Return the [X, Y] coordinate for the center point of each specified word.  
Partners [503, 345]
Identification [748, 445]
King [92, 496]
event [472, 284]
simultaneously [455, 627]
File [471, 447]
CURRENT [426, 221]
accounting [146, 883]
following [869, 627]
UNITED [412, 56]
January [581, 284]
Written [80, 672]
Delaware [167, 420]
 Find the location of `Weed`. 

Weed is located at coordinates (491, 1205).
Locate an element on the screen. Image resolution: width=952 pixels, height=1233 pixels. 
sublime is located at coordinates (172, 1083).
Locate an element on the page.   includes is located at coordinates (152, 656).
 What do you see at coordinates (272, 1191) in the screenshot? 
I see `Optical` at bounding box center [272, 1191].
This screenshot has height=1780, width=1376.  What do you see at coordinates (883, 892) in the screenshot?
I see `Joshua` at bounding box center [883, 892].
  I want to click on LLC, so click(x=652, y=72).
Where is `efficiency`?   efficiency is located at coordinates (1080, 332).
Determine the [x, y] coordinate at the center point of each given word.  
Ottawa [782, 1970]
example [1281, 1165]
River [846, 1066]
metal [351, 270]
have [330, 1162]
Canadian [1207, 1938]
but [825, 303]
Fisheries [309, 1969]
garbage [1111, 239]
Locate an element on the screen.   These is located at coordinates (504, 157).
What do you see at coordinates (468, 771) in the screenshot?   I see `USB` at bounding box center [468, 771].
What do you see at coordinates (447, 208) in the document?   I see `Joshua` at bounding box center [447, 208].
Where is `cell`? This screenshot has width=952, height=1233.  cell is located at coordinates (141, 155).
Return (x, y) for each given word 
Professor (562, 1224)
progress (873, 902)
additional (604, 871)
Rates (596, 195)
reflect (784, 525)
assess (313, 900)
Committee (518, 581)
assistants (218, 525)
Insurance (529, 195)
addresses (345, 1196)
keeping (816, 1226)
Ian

_Set task_. Reproduce all of the entries above line for line, leaving every character unchanged.

_Final answer_.
Return the [X, Y] coordinate for the center point of each specified word.  
Partners [503, 345]
Identification [748, 445]
King [92, 496]
event [472, 284]
simultaneously [455, 627]
File [471, 447]
CURRENT [426, 221]
accounting [146, 883]
following [869, 627]
UNITED [412, 56]
January [581, 284]
Written [80, 672]
Delaware [167, 420]
 Find the location of `Weed`. 

Weed is located at coordinates (491, 1205).
Locate an element on the screen. Image resolution: width=952 pixels, height=1233 pixels. 
sublime is located at coordinates (172, 1083).
Locate an element on the page.   includes is located at coordinates (152, 656).
 What do you see at coordinates (272, 1191) in the screenshot? 
I see `Optical` at bounding box center [272, 1191].
This screenshot has height=1780, width=1376.  What do you see at coordinates (883, 892) in the screenshot?
I see `Joshua` at bounding box center [883, 892].
  I want to click on LLC, so click(x=652, y=72).
Where is `efficiency`?   efficiency is located at coordinates (1080, 332).
Determine the [x, y] coordinate at the center point of each given word.  
Ottawa [782, 1970]
example [1281, 1165]
River [846, 1066]
metal [351, 270]
have [330, 1162]
Canadian [1207, 1938]
but [825, 303]
Fisheries [309, 1969]
garbage [1111, 239]
Locate an element on the screen.   These is located at coordinates (504, 157).
What do you see at coordinates (468, 771) in the screenshot?   I see `USB` at bounding box center [468, 771].
What do you see at coordinates (447, 208) in the document?   I see `Joshua` at bounding box center [447, 208].
Where is `cell`? This screenshot has width=952, height=1233.  cell is located at coordinates (141, 155).
Return (x, y) for each given word 
Professor (562, 1224)
progress (873, 902)
additional (604, 871)
Rates (596, 195)
reflect (784, 525)
assess (313, 900)
Committee (518, 581)
assistants (218, 525)
Insurance (529, 195)
addresses (345, 1196)
keeping (816, 1226)
Ian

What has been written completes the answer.